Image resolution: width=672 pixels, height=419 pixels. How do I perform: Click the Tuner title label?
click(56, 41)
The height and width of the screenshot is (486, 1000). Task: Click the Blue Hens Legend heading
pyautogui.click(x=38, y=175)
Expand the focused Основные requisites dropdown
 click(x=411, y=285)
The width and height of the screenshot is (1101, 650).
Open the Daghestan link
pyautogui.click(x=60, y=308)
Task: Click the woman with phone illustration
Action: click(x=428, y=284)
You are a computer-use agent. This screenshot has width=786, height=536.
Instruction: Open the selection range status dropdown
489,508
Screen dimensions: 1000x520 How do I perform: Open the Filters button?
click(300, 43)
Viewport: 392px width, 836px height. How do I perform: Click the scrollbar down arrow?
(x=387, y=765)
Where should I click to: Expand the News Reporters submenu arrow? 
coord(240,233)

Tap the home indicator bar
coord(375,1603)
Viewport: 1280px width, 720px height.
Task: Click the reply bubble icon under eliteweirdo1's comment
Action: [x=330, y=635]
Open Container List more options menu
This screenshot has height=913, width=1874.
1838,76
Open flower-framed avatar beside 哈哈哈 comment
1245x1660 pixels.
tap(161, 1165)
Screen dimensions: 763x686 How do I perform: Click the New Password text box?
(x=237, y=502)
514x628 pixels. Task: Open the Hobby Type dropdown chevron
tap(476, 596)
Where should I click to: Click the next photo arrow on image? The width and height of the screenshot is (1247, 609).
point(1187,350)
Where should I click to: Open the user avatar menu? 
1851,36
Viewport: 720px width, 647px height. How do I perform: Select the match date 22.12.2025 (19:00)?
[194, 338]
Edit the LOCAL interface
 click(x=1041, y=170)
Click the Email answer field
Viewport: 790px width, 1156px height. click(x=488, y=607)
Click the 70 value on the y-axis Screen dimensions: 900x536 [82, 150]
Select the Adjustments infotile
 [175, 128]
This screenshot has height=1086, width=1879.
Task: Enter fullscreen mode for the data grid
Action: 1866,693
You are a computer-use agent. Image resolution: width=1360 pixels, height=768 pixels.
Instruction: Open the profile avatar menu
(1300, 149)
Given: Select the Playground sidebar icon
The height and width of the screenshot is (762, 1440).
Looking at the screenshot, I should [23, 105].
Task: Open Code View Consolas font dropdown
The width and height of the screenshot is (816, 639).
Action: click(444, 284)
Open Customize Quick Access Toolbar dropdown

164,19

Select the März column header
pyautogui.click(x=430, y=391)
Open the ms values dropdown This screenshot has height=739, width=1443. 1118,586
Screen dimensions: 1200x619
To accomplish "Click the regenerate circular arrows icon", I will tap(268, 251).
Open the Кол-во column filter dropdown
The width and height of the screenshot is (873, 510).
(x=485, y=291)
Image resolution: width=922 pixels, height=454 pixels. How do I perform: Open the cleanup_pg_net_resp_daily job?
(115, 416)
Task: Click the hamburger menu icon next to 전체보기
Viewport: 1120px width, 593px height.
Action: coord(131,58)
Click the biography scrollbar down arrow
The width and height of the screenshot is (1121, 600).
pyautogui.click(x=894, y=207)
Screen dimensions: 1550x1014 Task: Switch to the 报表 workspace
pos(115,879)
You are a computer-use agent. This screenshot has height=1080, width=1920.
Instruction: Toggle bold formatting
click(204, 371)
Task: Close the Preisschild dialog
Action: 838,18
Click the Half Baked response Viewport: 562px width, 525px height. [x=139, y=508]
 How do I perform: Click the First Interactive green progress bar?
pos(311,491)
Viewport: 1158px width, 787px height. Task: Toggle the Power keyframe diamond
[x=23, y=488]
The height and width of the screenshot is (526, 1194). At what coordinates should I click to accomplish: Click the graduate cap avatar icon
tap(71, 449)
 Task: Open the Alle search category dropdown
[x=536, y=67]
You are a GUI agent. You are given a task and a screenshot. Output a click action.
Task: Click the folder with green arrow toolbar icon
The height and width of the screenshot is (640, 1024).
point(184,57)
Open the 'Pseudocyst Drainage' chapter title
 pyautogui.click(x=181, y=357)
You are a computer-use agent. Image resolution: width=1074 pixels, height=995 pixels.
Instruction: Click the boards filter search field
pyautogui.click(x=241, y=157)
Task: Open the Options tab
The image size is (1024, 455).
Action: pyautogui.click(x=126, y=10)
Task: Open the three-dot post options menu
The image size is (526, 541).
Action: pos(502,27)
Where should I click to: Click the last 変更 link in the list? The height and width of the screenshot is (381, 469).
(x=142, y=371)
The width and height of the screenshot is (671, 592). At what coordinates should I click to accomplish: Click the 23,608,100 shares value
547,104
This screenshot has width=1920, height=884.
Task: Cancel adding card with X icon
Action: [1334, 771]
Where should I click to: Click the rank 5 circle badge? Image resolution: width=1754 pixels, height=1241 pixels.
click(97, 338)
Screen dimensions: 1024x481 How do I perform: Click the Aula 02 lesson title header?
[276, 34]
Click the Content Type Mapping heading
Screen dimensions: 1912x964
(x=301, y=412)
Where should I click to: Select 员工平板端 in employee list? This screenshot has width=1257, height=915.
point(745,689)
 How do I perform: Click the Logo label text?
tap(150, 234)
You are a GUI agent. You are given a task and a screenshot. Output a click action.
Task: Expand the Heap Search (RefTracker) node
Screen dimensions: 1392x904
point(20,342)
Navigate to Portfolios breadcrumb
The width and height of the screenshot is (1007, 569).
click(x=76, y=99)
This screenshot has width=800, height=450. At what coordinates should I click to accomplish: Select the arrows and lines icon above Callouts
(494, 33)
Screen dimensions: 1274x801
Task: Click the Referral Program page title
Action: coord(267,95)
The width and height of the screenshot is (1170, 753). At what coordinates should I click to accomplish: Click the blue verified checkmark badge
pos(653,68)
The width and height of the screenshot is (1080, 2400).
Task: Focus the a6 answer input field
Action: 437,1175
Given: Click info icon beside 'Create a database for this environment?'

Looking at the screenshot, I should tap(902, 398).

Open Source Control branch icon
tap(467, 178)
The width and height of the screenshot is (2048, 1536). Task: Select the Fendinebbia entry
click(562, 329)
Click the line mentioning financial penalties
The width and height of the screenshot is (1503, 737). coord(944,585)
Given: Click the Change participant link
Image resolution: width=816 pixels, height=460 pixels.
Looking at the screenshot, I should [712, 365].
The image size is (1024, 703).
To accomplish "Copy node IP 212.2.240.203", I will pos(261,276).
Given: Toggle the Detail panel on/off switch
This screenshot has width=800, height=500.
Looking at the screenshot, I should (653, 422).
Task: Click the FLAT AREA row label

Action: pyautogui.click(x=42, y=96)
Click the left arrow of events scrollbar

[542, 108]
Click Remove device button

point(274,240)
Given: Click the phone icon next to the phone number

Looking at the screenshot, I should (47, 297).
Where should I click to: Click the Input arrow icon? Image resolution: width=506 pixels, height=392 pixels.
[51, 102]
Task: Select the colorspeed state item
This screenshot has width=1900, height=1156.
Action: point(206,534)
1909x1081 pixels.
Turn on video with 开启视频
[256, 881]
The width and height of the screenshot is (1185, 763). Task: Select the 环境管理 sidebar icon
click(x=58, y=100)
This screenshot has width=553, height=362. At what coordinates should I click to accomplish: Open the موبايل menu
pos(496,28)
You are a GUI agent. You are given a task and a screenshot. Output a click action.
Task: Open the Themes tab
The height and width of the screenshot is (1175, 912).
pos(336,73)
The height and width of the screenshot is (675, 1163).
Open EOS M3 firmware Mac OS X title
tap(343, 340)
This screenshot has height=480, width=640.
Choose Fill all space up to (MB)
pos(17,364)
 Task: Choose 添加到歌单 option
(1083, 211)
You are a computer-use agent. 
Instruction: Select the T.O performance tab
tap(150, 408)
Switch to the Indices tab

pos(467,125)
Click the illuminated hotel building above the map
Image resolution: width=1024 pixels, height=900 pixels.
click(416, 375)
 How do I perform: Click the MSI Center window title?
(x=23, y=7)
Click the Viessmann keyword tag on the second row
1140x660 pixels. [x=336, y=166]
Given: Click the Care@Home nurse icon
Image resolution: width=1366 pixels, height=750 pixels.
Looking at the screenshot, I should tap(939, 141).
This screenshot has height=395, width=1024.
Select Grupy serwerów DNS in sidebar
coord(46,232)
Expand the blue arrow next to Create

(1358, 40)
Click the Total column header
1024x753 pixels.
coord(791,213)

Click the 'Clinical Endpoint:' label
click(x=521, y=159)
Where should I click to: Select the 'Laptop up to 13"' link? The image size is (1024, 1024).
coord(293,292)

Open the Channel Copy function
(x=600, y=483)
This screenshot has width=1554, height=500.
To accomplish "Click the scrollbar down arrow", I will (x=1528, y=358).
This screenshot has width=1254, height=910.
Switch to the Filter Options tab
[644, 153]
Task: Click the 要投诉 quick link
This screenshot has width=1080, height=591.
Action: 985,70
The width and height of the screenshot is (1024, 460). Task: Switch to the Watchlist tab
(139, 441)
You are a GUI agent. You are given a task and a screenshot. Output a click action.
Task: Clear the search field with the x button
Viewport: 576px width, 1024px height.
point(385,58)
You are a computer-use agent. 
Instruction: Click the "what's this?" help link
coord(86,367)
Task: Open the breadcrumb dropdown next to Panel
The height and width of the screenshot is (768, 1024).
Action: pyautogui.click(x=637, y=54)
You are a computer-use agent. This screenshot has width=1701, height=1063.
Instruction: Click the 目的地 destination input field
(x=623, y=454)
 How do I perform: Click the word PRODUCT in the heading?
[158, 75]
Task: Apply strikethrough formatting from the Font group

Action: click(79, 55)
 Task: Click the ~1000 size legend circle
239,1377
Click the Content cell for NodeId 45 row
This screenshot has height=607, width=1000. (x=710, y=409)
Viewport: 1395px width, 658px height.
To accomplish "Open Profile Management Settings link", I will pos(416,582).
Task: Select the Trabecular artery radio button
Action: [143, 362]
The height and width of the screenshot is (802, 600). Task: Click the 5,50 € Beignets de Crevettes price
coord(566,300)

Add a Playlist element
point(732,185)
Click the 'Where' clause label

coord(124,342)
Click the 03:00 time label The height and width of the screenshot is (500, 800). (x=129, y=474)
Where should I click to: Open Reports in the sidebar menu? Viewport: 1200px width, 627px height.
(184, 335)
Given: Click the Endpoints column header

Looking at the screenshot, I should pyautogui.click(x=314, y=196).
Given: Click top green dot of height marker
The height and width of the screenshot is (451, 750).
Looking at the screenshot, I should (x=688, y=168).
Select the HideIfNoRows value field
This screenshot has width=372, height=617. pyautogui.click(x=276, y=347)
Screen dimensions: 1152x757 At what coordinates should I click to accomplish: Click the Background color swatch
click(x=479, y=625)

> [EXERCISE DETAILS]:
If a line in the entries contains the word "breadcrumb", copy that line out.

> [RESPONSE AREA]:
Navigate to Portfolios breadcrumb
Task: Open the breadcrumb dropdown next to Panel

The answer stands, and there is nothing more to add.